━━ Study material
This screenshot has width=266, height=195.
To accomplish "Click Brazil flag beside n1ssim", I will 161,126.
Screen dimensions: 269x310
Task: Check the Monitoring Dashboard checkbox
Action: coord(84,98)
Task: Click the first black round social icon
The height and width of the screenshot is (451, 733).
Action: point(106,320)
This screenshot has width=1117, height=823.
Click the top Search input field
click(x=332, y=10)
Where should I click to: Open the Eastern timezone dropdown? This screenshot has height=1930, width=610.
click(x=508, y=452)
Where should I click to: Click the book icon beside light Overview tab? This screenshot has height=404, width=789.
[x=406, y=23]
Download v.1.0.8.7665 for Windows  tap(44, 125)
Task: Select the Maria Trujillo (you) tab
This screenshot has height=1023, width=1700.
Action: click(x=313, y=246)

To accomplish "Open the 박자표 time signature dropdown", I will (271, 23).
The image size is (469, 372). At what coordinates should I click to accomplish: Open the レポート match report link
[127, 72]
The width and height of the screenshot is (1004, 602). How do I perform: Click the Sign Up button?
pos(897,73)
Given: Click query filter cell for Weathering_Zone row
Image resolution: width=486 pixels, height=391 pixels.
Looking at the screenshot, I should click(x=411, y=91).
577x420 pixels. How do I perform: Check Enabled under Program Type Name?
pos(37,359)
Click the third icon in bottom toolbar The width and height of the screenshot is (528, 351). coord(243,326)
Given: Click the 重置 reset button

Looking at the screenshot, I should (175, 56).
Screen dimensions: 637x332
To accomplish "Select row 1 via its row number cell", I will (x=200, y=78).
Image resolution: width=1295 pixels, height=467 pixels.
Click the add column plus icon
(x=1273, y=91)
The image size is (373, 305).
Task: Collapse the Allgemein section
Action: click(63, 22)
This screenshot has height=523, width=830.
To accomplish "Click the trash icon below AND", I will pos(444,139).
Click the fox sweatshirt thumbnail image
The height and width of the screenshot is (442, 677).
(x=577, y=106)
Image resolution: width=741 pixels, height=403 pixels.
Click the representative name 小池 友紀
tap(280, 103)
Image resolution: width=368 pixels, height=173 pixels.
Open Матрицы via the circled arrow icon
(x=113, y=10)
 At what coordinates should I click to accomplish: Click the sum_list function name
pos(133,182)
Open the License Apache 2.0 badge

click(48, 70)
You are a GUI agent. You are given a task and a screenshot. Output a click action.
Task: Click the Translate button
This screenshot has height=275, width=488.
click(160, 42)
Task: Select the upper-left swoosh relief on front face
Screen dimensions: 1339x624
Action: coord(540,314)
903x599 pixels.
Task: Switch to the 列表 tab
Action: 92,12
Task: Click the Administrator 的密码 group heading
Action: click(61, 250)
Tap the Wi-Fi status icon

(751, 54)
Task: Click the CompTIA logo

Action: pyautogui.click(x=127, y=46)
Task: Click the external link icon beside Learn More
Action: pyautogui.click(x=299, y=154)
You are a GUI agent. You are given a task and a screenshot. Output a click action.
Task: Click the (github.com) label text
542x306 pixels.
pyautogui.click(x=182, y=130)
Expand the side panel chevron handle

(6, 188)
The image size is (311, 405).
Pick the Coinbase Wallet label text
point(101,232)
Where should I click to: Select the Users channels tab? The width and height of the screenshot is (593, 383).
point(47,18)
━━━━
What is needed:
Show each line of the material above where "cell" occurs.

Reply:
Given: Click query filter cell for Weathering_Zone row
To accomplish "Select row 1 via its row number cell", I will (x=200, y=78).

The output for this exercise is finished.